Он взял нож, кусок хлеба и вдруг замер.
— Баума хвалил?
— Хвалил.
— «Последнюю шпалу»?
— Ну да.
— Блять! — с досадой швырнул нож Шрудель. — Так и знал. Как выпью, эта его шпала прям куском в горле застревает — начинаю ее хвалить. Сам не пойму почему. Прям рефлекс условный. А вещь-то так себе, на троечку. Проклятое наследие шестидесятых. Они кончились, а я по инерции все еще ищу смыслы какие-то… глубины… Вечно идиотом выгляжу. Ты все-таки должен меня одергивать.
— Хорошо. Буду. Так что насчет завтрака?
— В каком смысле? А-а… Ты насчет денег? Будь спок! Продал кое-что из твоего неприкосновенного запаса, — сказал Шрудель и начал сооружать себе бутерброд. — Значок с надписью какой-то по-английски.
На значке была надпись «Fuck off». Значка как такового Грише было не жалко, но это был сувенир от Галки, а значит, и память о ней.
— Когда это ты успел? — спросил он с легким недовольством в голосе.
— Здрастье.
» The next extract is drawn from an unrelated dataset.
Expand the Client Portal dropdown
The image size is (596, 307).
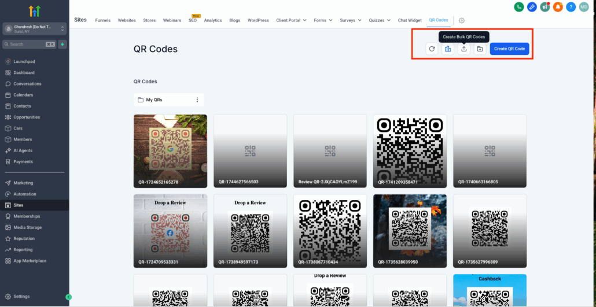(291, 20)
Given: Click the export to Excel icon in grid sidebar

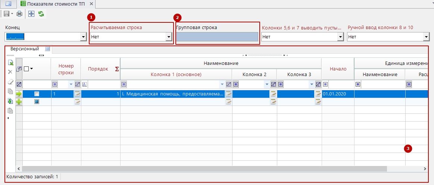Looking at the screenshot, I should pyautogui.click(x=10, y=63).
Время-то — второй час, — сказал Шрудель, намазывая плавленый сыр на хлеб.
— И много слупил?
— Пятерик, — небрежно бросил тот и зачавкал, орудуя челюстями.
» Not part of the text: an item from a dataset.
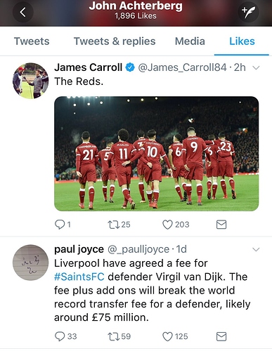272x351 pixels.
Task: View James Carroll's profile avatar
Action: click(30, 81)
Гриша, который только-только начал ориентироваться в ценах 75-го года, был вынужден оценить хватку Шруделя. Впоследствии ему еще не раз пришлось в этом убедиться.
— А это что? — удивленно спросил Гриша, махнув рукой в сторону содержимого своей сумки, которое было выложено на подоконнике в аккуратный ряд.
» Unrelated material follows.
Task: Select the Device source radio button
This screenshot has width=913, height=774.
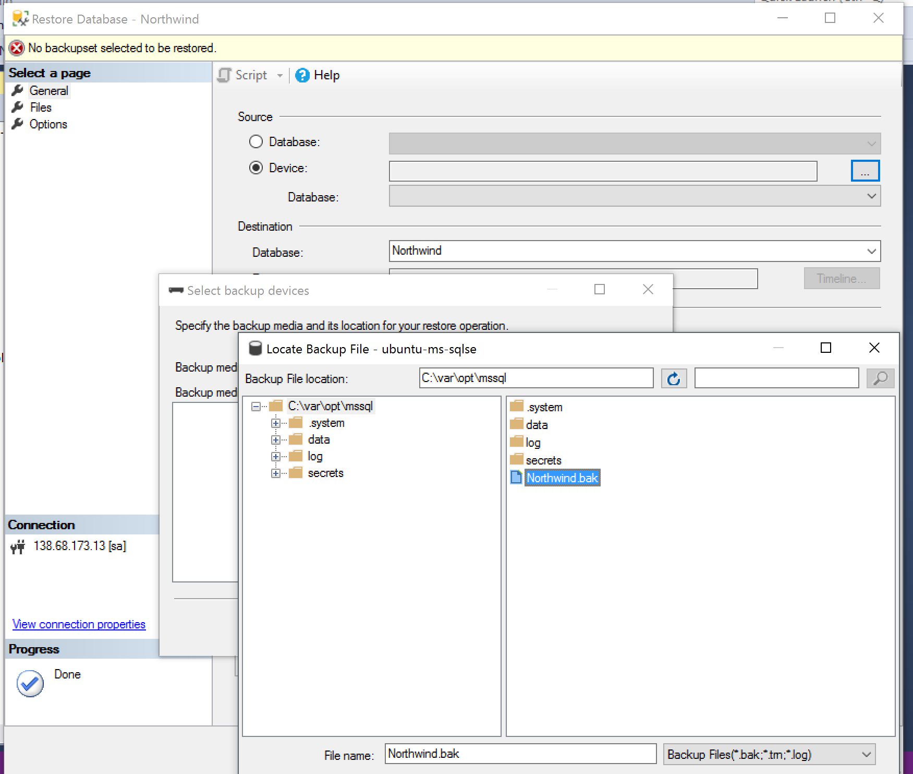Action: coord(255,168)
— Как что? Твои вещи. Готовлю к продаже.
— Алло, гараж! — возмутился Гриша. — Может, сначала меня стоит спросить?
— Да? — недоуменно спросил Шрудель. — А что ты можешь ответить?
— Как это «что»? Например, «нет».
— «Нет» — это не ответ.
— Вот, например, — Гриша взял мобильный телефон с подзарядкой и гневно потряс ими в воздухе перед носом Шруделя. — Это даже трогать не смей.
После чего нервно запихнул их обратно в сумку.
— А что это? — спросил Шрудель. — Похоже на какой-то передатчик. Все ж таки ты — шпион, Григорий. Нутром чую.
— Блин, Вов. Потом объясню. Все равно не поймешь.
— Твоя техническая разработка? Ну-ну. Ты, я гляжу, еще и в физике петришь. Если такой умный, починил бы радио лучше. Второй месяц не фурычит. И телефон заодно. А то с тех пор как жена мне им в голову запустила, он звонить как-то странно стал.